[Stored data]

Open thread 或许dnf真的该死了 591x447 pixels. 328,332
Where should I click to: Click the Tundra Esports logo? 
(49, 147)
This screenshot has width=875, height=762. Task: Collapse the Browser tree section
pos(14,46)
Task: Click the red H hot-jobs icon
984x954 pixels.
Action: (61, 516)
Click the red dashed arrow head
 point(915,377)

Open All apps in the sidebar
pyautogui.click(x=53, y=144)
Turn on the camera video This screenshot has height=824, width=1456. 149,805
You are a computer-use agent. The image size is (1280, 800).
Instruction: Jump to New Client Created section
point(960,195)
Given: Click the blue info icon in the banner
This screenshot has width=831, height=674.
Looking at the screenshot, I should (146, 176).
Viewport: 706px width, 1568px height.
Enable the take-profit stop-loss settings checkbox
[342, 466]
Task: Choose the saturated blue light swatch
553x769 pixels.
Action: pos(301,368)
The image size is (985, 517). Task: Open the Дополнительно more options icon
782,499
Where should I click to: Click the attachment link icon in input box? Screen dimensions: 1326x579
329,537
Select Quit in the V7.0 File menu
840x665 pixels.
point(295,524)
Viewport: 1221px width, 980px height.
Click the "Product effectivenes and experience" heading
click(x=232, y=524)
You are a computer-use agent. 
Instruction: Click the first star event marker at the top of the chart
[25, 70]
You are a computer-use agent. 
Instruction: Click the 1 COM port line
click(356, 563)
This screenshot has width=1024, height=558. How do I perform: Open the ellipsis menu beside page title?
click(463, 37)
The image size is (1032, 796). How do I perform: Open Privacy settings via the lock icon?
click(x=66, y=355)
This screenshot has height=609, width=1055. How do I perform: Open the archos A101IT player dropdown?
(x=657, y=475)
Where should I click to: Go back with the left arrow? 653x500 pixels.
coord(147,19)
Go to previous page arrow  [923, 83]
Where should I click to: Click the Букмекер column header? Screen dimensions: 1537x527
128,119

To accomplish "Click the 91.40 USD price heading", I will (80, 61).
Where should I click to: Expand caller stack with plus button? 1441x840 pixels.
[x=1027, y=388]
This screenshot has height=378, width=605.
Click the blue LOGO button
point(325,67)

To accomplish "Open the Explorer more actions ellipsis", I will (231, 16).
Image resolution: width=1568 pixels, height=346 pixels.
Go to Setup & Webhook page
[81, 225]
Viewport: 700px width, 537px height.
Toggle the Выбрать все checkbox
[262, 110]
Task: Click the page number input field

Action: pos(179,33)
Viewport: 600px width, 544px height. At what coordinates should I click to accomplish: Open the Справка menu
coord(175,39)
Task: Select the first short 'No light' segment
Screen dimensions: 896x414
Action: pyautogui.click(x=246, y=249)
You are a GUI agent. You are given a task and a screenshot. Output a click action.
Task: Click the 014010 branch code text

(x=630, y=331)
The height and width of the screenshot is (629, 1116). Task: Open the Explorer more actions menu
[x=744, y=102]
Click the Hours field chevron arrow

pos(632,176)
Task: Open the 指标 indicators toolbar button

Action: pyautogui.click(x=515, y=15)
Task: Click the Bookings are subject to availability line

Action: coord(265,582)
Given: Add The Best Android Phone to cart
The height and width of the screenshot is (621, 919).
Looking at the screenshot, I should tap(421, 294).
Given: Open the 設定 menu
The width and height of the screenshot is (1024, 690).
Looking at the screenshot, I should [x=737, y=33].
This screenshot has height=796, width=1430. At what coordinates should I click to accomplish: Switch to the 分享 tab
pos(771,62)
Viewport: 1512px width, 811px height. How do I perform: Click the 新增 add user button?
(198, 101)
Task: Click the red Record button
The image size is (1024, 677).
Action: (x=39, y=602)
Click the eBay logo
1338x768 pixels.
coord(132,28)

* _About this task_: Search the records for the word "will". Copy each line where it appears.

* _Task solution_:
To accomplish "Click the 91.40 USD price heading", I will (80, 61).
To accomplish "Open the Explorer more actions ellipsis", I will (231, 16).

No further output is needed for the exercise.